+++ SUPPLIED DATA

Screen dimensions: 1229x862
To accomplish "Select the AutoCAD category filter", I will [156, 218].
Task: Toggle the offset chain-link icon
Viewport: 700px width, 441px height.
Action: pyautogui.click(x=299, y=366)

++++++

→ **THE PROBLEM**: Exact transcription of the listing is needed, with no line left out.

→ **RESULT FOR THIS EXERCISE**:
Screen dimensions: 1229x862
To accomplish "Select the AutoCAD category filter", I will [156, 218].
Task: Toggle the offset chain-link icon
Viewport: 700px width, 441px height.
Action: pyautogui.click(x=299, y=366)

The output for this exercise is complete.